[PASSAGE EXTRAIT]:
====================
S'agissant des critères de pénibilité, une négociation est en cours sous l'égide du Premier ministre, avec la ministre du travail et les syndicats. L'industrie est relativement en avance sur la question de l'ergonomie des postes de travail. Lorsque nous travaillons sur le concept d'industrie 4.0, nous procédons à des améliorations des conditions de travail tout à fait notables. Je pense notamment au déploiement des robots et des cobots, qui allègent les tâches des hommes et des femmes dans certains métiers de l'industrie et diminuent la nécessité d'avoir un potentiel physique important pour manœuvrer, par exemple, des lignes de production dans l'automobile. Nous devons encore augmenter les exigences en matière d'ergonomie des postes de travail et faire le lien avec les maladies professionnelles, les troubles musculo-squelettiques et l'absentéisme. Il y a là un coût caché, qui n'est pas toujours assumé par les entreprises. L'évolution des postes de travail permet de faire travailler les salariés plus longtemps à leur poste et de diminuer massivement le taux d'absentéisme. Ces observations ne se vérifient pas pour tous les métiers : dans le secteur de la métallurgie lourde, par exemple, les conditions de travail demeurent assez particulières compte tenu des process de production, mais une réflexion poussée sur les questions d'ergonomie devrait permettre de trouver des solutions. J'insiste sur le fait que ces améliorations ergonomiques permettent d'augmenter la productivité, de limiter tant l'absentéisme que la désorganisation des lignes de production, et de traiter le problème des séniors qui peinent à aller au bout de leur carrière.
En matière de gouvernance, il me semble que vous devez définir un objectif unique. Je rappelle que la fixation d'un quota de 30 % induit qu'un genre est deux fois plus représenté que l'autre ; ce n'est donc pas un objectif insurmontable. Bien évidemment, un temps d'adaptation doit être accordé. Un premier argument en faveur de l'établissement rapide de ces quotas est qu'il n'existe pas de renouvellement automatique des mandats. Par ailleurs, dans les plus petites entreprises, la question n'est pas de recruter des femmes, mais simplement de recruter. Certains patrons de PME m'ont dit qu'ils n'arrivaient pas à recruter et que si je leur proposais la candidature d'une femme, ils l'embaucheraient immédiatement ! Nous devons être conscients que, tant que nous n'aurons pas résolu le problème de l'attractivité des métiers de l'industrie, il ne sera pas possible d'exiger une réelle parité.
====================
Entrées de données enregistrées:
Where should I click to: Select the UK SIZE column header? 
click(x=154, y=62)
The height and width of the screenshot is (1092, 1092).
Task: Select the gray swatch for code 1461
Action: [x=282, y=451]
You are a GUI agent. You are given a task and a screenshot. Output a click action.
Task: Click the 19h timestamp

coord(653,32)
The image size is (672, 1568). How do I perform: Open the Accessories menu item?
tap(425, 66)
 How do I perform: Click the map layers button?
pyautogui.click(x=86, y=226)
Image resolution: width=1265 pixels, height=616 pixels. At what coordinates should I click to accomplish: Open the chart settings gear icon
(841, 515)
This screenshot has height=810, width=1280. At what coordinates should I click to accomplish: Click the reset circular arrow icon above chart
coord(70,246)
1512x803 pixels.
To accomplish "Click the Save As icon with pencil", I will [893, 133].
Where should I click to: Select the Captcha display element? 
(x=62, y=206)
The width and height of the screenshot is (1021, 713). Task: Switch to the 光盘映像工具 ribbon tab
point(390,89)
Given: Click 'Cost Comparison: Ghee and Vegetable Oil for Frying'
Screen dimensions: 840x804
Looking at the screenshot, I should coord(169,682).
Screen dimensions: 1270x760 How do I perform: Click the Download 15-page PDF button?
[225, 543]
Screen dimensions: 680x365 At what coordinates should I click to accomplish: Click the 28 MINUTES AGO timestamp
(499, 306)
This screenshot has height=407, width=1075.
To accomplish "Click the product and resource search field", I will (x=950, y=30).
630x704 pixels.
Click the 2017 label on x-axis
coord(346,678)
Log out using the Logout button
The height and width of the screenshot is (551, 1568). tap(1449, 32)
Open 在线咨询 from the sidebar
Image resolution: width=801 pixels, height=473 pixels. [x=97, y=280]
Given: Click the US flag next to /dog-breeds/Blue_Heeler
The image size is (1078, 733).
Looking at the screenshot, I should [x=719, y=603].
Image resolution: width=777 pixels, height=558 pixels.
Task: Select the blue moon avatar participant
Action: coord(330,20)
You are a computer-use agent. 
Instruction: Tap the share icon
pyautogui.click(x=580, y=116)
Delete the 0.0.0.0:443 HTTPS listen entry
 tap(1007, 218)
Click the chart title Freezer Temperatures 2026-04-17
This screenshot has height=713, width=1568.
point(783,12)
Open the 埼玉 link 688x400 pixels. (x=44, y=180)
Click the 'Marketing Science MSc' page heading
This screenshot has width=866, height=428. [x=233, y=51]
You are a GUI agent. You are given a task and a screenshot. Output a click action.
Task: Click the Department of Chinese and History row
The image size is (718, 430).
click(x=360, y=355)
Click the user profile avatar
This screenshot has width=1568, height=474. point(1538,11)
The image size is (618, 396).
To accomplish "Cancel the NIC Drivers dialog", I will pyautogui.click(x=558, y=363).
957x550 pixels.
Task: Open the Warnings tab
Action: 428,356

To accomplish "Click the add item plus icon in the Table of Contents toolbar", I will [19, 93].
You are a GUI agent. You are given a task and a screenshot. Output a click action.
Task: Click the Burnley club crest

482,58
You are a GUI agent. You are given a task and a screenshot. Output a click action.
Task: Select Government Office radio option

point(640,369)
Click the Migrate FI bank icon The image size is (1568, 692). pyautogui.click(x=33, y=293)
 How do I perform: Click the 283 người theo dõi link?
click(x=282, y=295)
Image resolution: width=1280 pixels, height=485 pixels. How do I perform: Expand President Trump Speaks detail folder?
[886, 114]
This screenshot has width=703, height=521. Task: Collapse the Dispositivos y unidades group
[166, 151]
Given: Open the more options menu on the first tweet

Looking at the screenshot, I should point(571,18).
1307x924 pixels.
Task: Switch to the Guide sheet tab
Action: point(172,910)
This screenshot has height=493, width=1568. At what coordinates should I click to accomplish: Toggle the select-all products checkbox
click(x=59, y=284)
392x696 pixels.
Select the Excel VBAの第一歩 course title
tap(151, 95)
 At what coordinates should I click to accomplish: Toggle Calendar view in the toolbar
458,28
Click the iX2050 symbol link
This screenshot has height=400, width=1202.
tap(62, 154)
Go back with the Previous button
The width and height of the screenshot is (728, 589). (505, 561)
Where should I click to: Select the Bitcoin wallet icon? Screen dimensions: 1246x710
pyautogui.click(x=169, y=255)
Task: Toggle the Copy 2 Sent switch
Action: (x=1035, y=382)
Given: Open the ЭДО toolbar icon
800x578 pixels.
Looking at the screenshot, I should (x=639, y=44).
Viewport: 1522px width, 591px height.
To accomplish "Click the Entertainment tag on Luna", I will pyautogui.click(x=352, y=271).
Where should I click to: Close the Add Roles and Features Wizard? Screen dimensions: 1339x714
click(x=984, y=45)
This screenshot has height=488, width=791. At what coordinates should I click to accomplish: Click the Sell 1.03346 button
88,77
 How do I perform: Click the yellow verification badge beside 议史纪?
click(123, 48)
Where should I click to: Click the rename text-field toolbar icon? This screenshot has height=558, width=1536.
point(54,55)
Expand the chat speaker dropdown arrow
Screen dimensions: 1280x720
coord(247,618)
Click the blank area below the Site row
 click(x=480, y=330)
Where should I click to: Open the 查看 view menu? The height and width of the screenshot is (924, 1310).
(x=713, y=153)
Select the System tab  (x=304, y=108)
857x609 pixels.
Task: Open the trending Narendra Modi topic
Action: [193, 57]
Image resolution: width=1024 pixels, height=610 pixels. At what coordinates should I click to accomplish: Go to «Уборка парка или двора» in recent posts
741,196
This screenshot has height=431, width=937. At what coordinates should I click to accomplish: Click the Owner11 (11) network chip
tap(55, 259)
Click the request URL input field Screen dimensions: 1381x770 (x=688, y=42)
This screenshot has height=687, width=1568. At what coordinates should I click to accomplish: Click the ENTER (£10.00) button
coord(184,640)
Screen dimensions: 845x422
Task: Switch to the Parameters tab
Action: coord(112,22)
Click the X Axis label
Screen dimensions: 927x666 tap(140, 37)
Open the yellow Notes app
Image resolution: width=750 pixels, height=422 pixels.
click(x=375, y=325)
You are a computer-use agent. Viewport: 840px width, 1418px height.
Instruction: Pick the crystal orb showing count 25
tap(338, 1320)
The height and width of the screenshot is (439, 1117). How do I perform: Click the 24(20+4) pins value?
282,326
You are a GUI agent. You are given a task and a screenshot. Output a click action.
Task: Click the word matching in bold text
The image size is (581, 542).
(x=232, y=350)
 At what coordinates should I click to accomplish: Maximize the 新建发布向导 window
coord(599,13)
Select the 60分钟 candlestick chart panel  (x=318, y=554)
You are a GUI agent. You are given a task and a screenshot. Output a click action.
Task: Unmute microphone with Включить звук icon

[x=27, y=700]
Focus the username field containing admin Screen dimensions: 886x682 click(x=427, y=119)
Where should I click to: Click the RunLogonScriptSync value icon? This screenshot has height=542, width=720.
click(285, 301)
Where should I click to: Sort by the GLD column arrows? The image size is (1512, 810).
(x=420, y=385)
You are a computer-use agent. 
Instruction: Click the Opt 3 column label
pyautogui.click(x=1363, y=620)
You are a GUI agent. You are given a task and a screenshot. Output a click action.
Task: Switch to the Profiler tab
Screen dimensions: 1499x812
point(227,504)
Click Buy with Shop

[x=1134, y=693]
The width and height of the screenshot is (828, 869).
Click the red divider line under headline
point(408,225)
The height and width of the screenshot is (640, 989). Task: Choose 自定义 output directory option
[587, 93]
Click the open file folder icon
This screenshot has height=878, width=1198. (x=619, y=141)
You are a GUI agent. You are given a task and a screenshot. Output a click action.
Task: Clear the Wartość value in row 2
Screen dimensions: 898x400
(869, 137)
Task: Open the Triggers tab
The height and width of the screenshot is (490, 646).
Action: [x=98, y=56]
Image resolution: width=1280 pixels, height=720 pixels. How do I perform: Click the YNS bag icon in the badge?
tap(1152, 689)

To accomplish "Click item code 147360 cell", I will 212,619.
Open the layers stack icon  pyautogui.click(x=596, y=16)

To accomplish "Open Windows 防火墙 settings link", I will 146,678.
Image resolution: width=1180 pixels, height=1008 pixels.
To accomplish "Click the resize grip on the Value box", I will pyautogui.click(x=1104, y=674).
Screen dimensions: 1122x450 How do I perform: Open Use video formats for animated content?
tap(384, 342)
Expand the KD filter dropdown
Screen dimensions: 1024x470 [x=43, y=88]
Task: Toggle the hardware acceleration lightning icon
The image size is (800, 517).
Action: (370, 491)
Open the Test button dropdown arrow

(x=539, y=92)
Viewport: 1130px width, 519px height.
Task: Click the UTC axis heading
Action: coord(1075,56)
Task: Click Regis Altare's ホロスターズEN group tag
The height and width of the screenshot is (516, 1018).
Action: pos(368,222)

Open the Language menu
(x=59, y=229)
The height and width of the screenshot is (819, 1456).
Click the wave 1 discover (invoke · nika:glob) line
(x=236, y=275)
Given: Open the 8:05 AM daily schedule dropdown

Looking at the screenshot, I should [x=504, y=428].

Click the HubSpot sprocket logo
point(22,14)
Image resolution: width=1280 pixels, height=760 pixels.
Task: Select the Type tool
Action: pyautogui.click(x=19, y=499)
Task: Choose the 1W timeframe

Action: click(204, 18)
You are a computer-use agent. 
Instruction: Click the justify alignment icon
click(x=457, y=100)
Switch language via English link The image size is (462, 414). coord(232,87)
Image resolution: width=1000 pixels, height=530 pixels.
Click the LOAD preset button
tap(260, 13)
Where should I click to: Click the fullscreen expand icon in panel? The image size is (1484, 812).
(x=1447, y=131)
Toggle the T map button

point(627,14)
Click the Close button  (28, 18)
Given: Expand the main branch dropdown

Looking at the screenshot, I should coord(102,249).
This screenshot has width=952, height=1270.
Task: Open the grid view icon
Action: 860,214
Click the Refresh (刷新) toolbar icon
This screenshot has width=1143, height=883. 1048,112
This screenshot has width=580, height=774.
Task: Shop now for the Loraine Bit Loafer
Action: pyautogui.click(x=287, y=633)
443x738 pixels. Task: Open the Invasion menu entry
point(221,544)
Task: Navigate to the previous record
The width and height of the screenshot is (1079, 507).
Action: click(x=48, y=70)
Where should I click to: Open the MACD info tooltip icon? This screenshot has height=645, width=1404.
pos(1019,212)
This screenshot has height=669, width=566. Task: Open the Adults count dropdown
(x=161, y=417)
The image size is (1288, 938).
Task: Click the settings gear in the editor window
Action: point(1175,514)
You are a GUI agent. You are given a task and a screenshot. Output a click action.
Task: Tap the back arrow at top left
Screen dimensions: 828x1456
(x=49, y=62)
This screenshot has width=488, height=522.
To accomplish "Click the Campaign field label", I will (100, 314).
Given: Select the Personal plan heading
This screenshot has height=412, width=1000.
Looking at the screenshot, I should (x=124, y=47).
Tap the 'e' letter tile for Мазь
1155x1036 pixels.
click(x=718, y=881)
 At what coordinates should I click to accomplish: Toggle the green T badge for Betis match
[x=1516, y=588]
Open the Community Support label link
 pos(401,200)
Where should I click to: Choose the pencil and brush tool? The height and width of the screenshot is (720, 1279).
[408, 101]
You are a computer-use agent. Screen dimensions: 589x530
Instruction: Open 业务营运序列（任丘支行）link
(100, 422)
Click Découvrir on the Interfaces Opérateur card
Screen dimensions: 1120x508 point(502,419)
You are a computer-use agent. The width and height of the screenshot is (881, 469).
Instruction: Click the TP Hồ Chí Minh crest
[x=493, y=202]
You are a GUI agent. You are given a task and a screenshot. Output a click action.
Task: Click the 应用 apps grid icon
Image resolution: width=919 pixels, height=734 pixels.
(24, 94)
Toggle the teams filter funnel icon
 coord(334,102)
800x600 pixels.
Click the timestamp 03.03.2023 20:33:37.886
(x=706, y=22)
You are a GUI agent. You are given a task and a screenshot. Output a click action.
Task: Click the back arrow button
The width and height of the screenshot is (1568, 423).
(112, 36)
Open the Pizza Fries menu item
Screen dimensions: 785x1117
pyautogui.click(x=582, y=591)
====================
[OBJET DE LA TÂCHE]: Reproduisez à l'identique la partie du texte sur l'ergonomie et la parité qui commence à « En matière de » et se termine à « une réelle parité. ».

[RÉSULTAT CI-DESSOUS]:
En matière de gouvernance, il me semble que vous devez définir un objectif unique. Je rappelle que la fixation d'un quota de 30 % induit qu'un genre est deux fois plus représenté que l'autre ; ce n'est donc pas un objectif insurmontable. Bien évidemment, un temps d'adaptation doit être accordé. Un premier argument en faveur de l'établissement rapide de ces quotas est qu'il n'existe pas de renouvellement automatique des mandats. Par ailleurs, dans les plus petites entreprises, la question n'est pas de recruter des femmes, mais simplement de recruter. Certains patrons de PME m'ont dit qu'ils n'arrivaient pas à recruter et que si je leur proposais la candidature d'une femme, ils l'embaucheraient immédiatement ! Nous devons être conscients que, tant que nous n'aurons pas résolu le problème de l'attractivité des métiers de l'industrie, il ne sera pas possible d'exiger une réelle parité.